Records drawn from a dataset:
○ ○ ○

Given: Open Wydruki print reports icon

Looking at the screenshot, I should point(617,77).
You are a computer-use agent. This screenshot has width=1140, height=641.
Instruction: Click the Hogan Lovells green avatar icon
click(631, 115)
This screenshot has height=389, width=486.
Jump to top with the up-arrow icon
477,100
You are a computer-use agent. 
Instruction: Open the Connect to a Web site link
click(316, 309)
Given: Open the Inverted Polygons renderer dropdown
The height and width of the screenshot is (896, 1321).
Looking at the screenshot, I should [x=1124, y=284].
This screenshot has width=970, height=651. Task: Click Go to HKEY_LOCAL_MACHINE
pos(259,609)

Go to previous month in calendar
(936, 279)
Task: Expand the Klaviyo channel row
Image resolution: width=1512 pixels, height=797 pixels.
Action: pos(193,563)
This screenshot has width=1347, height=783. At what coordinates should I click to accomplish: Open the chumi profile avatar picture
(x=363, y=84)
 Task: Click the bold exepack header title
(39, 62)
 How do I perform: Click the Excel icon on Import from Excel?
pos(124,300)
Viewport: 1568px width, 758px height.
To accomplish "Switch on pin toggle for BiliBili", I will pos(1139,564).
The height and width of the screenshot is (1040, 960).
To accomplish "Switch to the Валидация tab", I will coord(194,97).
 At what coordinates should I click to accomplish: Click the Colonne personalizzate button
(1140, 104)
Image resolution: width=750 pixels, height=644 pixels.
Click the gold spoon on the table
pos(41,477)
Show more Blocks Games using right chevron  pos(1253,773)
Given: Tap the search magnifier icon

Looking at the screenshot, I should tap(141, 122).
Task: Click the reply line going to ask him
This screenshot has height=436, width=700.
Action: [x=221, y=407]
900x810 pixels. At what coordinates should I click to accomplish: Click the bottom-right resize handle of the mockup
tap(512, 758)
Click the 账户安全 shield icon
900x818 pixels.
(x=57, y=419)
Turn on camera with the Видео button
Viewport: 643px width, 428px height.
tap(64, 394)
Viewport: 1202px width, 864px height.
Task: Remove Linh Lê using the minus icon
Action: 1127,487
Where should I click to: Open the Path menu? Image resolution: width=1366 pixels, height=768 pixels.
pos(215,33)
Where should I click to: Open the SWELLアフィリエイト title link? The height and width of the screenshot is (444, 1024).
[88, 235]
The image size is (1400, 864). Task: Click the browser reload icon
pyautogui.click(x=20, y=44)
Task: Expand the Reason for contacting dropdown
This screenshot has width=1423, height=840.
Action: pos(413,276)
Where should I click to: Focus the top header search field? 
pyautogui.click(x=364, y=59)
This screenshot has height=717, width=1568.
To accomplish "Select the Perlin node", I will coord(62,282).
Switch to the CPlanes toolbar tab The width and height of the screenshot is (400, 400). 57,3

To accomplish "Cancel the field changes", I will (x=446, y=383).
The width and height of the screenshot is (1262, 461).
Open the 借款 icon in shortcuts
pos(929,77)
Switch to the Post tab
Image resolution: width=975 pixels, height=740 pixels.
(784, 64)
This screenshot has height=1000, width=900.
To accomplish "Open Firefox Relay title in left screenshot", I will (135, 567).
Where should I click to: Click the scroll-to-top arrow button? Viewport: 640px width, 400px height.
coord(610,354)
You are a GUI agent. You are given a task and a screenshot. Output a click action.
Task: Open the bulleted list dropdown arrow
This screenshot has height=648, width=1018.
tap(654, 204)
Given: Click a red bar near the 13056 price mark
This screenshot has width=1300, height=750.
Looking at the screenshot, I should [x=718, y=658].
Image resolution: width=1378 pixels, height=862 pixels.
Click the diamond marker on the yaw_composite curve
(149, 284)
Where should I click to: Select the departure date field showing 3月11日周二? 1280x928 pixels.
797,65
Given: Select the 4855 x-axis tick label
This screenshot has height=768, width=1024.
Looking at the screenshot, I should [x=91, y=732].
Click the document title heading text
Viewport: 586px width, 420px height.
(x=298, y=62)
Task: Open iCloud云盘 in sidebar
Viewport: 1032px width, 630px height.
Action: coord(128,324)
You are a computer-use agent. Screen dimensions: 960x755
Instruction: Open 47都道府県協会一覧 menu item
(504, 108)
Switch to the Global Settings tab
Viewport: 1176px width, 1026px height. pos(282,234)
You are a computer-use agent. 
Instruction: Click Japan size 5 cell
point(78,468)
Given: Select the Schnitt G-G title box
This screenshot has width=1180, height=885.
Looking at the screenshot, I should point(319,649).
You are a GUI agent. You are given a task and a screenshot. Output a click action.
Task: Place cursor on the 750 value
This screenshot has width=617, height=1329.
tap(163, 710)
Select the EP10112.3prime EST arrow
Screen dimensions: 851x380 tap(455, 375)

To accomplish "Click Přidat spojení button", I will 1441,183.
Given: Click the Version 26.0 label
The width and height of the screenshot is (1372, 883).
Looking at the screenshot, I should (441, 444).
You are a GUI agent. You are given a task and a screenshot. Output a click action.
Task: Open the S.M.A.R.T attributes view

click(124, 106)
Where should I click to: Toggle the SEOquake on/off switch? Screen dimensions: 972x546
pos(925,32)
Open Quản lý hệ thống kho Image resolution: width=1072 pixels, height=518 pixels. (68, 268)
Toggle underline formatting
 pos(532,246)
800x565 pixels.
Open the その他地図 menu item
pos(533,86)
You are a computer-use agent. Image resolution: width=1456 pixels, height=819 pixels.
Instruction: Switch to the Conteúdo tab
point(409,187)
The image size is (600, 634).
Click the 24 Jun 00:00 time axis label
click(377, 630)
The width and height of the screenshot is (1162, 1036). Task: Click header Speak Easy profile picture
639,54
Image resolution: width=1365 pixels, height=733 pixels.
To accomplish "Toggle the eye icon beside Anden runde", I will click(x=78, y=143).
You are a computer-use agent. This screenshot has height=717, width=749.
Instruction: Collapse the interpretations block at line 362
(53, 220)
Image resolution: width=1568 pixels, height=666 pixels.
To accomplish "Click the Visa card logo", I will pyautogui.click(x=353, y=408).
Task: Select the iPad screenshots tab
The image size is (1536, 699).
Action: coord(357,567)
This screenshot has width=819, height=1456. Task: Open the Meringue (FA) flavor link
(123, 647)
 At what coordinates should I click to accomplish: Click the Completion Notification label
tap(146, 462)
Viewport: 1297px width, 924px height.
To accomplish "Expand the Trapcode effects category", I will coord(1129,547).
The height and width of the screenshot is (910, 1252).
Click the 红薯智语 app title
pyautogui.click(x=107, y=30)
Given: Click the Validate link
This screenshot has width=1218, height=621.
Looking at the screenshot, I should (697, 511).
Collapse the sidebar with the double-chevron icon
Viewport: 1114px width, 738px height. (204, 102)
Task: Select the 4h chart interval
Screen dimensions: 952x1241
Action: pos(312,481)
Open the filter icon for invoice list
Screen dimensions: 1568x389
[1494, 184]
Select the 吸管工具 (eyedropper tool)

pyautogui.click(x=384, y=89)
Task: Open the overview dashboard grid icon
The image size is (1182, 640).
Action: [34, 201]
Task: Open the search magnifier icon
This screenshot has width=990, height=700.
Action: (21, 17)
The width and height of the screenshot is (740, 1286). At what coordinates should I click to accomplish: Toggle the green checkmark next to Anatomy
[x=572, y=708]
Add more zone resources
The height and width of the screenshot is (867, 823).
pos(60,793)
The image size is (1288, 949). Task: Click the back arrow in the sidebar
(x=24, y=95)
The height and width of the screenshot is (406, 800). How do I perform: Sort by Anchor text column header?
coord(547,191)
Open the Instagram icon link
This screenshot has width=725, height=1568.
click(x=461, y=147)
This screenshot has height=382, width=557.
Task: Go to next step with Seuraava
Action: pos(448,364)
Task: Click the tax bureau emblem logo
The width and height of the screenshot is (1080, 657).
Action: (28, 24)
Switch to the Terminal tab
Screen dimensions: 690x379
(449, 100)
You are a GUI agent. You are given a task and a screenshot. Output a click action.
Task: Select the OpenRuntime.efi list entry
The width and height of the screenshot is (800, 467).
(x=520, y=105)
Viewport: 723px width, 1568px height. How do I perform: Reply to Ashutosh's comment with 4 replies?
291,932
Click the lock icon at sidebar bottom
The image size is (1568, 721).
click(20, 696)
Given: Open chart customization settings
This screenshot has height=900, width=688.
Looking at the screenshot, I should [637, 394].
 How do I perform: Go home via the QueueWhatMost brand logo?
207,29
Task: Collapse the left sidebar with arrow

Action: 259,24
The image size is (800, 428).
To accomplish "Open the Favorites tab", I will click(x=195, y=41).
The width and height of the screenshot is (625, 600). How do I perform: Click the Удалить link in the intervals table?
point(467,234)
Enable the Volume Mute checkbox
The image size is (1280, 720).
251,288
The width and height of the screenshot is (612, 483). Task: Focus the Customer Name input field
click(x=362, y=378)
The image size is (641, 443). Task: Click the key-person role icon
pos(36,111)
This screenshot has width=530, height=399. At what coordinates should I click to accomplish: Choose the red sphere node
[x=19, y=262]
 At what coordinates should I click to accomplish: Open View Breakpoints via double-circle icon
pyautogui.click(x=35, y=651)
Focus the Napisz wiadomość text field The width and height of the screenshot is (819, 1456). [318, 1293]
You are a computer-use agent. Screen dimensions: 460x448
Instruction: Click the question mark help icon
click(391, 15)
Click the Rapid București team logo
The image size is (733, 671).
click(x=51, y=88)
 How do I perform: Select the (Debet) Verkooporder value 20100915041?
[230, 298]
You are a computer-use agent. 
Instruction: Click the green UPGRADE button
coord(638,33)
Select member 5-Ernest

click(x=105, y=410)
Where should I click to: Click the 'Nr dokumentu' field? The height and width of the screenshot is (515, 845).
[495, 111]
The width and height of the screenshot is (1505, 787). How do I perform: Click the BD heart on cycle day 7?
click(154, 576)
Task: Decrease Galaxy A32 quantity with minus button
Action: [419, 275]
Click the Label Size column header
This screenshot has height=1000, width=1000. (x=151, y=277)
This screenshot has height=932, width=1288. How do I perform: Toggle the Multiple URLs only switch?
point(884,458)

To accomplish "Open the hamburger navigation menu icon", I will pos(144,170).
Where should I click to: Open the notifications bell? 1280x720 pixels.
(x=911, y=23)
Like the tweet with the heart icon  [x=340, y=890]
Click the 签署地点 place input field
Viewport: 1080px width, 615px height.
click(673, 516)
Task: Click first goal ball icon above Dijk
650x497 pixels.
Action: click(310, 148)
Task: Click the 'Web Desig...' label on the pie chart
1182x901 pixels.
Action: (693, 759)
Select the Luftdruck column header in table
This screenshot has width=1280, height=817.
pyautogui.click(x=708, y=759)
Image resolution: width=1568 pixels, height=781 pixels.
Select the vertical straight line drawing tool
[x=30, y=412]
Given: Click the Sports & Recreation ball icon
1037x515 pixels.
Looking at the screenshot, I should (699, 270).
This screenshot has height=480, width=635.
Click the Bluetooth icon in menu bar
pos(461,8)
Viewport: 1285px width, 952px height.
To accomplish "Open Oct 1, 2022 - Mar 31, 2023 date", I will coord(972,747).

○ ○ ○

> PROBLEM REQUIREMENTS
The word "Expand" appears on some lines of the data above; count those lines and return only the number.

> RESPONSE TO THE TASK
3